Joy, Fear, Anger, Sadness – emotion charts are after this introduction.
Can text generation help the human writing process? What do actual writers (the study respondents) think of it all?
The research examines creative and ethical concerns around the use of advanced systems, and how they will (or already do) affect stakeholders, both professional writers and serious amateurs.
Here’s the prompt image:
The results are in but I am still writing it up. So I am now dropping a few things on this blog. These are not the final results as many qualifiers need to be added, statistical definitions, significance, etc. There are over 50 charts, which is why the report is taking a long time.

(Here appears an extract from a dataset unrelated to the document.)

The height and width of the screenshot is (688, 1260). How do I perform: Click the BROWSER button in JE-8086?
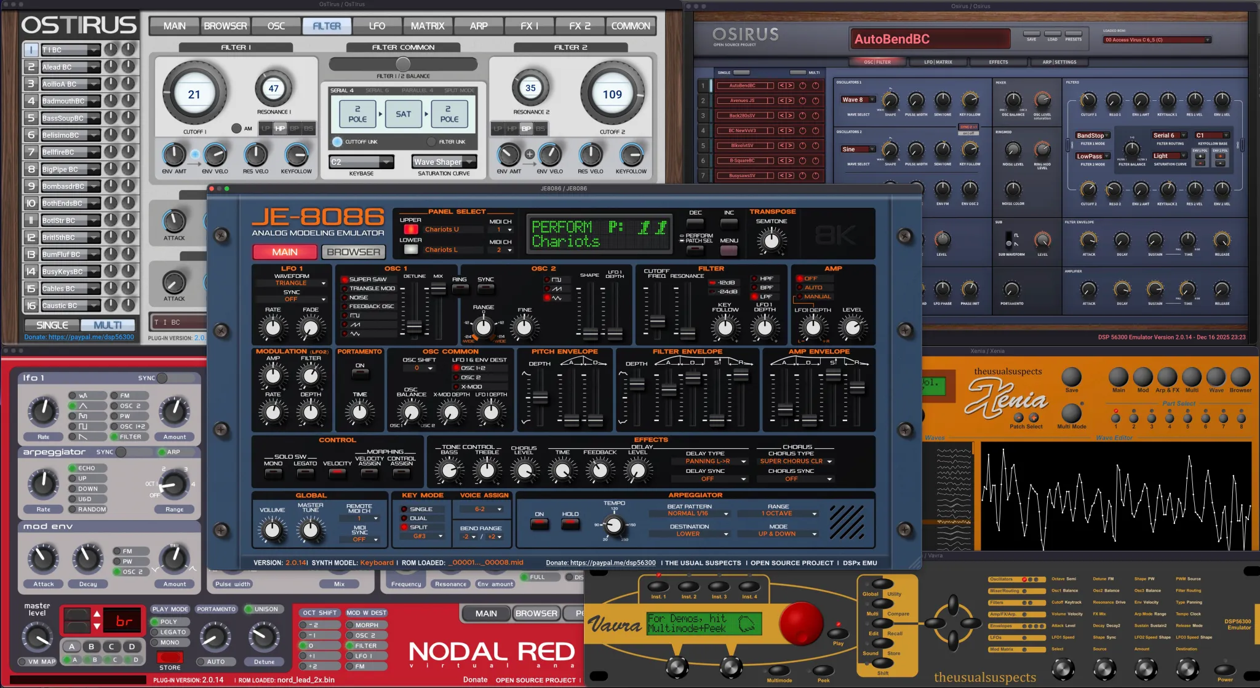(x=353, y=252)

An online multi-mode sequential study.
One question asked was whether they’d used a text generator before, someone replied ‘my unconscious‘.
82 respondents from my own creativity writing app list (see below), and various professional bodies. So much data. So first, here are some fun boxplots.
These are Occupation (type of writer eg, Student, Poet, Journalist etc. – see the left axis)
plotted against amount of Emotion (joy, anger etc.) in their written feedback to all the questions (summed, then scored using a sentiment analyser). (Amateur and Professional are not attached to the actual occupation, so they are on here too.)
Increased emotion values towards the right side of the chart.
So in the boxplot below, the most joy in responses came from Copywriters.
Perhaps they see a fantastic tool to very quickly make more copy.
The most fear in responses came from Poets and Fiction writers. Perhaps fear of losing their respect as creators of strange new worlds were no one has gone before. Or they see a fantastic tool to very quickly make them unemployed. Other and Scribbler also score on this emotion.
Would appear that Other Scribblers are somewhat angry about something or other. More research needed! Poet and Fiction also score one each here.
Perhaps poets know more sad words.
There’s lots more charts but that will do for today. The actual stats with significance, etc., are for future viewing.
One of the simple charts:
Time Average on Study by Occupation
Game writers were 2 outliers, one person was on it for hours. Perhaps text generation is familiar to games content writers as some games have generated scenarios. Or they have a lot of spare time – to play games.
(Possibly) confirms rumour that songs are written quickly, and that lyricists and poets have flashes of inspiration quickly recorded (and so do copywriters and scientists). Or they were in a hurry to get away…
Game and Songs, Lyrics were added by people within Other definition.
Next blog – the text generation itself.
In the experiment, people were advised to use the generator to make completed works. Several people put my name in the generator, so I became the protagonist in the stories. What!
Such as this Fiction entry:
“It was nice to hear from Geoff again. He is a reminder that life is like an ant’s journey on a blade of grass across a puddle. There is no other side to reach, because the ant is surrounded on all sides. Like an ant, like all of us, Geoff has strategies for paddling. One admires only the paddling, and not especially the termination of the journey. And perhaps that’s what should be the focus of our lives: the paddling. Not journey, not the conclusion, but the sheer determination of the paddling. With a surfer, this analogy would not work, but thinking about it, ants can’t surf.”
People used the OpenAI GPT-2 text generator in a two panel design. I’m releasing this setup as a free AI text editor soon. The generator version is Text Synth by Fabrice Bellard, who is very helpful.